ASSIGNMENT: Return all lines from the listing below in which "computer" appears.

>>>>>

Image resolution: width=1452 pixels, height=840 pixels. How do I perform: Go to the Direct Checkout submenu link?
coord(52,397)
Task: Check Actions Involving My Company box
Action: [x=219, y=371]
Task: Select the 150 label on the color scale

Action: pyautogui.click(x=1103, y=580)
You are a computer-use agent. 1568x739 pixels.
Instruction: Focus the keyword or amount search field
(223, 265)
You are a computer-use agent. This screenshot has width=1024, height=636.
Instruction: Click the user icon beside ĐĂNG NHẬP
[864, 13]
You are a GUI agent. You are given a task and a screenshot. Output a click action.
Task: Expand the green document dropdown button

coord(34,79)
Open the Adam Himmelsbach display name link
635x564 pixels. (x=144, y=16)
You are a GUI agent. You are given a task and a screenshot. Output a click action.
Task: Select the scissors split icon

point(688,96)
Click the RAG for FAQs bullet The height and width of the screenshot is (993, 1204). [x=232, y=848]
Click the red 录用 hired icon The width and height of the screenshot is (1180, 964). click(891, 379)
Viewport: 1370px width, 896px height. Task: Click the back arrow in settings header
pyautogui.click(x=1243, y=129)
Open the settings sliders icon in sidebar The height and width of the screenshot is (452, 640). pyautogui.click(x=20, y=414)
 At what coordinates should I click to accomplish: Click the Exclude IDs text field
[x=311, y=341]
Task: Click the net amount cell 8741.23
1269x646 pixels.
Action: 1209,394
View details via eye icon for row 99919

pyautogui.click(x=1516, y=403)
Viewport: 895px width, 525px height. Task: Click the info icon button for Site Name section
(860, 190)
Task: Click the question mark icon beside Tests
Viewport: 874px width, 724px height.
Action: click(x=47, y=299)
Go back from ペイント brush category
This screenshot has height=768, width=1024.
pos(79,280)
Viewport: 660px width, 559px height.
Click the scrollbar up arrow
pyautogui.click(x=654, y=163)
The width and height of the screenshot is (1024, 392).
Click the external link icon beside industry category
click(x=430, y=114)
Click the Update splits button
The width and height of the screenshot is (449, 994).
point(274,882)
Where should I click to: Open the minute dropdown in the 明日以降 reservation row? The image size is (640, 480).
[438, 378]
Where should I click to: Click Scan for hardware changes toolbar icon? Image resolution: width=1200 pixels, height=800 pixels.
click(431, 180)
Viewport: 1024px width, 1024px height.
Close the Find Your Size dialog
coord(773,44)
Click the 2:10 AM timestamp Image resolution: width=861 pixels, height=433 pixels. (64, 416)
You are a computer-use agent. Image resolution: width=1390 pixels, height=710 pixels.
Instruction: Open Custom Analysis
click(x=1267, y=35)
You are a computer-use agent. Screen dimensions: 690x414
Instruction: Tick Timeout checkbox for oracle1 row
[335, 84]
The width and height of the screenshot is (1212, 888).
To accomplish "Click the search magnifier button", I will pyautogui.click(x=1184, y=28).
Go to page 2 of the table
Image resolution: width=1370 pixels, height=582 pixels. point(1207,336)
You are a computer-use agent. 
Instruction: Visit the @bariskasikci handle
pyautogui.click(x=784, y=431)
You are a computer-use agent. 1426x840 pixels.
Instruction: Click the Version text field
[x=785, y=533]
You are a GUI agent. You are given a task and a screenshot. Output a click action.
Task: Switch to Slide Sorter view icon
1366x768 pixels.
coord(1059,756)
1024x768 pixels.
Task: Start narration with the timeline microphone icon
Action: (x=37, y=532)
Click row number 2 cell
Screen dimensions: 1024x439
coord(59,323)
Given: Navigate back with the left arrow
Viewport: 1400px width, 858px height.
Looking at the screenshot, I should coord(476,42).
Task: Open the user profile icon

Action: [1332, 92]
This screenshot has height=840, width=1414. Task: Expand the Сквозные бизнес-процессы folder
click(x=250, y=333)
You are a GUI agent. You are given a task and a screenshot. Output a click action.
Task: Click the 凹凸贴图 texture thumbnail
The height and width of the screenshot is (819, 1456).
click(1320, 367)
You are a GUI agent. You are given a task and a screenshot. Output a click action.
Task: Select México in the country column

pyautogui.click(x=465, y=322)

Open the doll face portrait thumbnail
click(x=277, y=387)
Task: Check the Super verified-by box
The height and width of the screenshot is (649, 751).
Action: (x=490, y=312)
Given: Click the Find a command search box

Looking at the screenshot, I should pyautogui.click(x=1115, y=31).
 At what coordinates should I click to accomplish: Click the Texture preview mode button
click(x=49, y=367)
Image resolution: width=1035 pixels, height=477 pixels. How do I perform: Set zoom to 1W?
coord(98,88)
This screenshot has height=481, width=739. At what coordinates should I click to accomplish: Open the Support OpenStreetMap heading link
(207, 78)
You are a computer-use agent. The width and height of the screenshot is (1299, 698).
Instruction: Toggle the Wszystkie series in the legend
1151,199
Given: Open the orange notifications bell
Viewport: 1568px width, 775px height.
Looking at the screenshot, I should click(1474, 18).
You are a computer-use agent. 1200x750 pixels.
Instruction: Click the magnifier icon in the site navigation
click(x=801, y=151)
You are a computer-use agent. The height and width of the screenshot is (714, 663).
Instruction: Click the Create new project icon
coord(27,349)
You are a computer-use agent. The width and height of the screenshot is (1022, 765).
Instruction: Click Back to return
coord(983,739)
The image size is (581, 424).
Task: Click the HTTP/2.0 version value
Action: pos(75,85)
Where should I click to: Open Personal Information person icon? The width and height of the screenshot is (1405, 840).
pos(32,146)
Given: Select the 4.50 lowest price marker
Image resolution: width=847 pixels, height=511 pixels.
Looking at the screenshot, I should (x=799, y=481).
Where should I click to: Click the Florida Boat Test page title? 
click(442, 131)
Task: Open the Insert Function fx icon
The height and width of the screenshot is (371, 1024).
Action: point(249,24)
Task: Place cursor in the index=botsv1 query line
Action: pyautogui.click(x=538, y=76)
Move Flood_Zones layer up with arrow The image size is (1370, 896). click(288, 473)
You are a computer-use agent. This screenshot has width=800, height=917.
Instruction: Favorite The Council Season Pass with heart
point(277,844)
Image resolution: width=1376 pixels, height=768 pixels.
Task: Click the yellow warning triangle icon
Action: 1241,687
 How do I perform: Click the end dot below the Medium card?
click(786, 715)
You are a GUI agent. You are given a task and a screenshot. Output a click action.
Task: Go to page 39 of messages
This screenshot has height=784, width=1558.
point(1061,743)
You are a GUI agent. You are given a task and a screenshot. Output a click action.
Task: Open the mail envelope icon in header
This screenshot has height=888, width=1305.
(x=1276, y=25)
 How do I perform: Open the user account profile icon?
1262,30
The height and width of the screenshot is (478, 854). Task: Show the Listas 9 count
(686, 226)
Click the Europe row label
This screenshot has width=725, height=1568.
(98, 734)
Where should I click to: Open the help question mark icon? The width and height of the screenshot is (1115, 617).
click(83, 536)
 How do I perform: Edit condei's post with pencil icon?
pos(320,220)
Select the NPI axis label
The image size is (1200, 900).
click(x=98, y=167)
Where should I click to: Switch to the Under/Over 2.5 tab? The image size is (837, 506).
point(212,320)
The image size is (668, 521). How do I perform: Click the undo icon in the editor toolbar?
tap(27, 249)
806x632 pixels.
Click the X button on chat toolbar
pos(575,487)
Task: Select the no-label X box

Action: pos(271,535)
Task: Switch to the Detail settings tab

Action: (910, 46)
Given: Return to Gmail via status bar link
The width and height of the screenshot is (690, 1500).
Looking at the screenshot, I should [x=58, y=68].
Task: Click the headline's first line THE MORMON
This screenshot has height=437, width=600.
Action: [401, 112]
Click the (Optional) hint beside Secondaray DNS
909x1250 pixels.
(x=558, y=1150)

<<<<<

SOLUTION TO THIS PROBLEM:
You are a computer-use agent. 1568x739 pixels.
You are a computer-use agent. This screenshot has width=1024, height=636.
You are a computer-use agent. Image resolution: width=1390 pixels, height=710 pixels.
You are a computer-use agent. Screen dimensions: 690x414
You are a computer-use agent. 
You are a computer-use agent. 1426x840 pixels.
You are a computer-use agent. The width and height of the screenshot is (1299, 698).
You are a computer-use agent. 1200x750 pixels.
You are a computer-use agent. The height and width of the screenshot is (714, 663).
You are a computer-use agent. The width and height of the screenshot is (1022, 765).
You are a computer-use agent. This screenshot has width=800, height=917.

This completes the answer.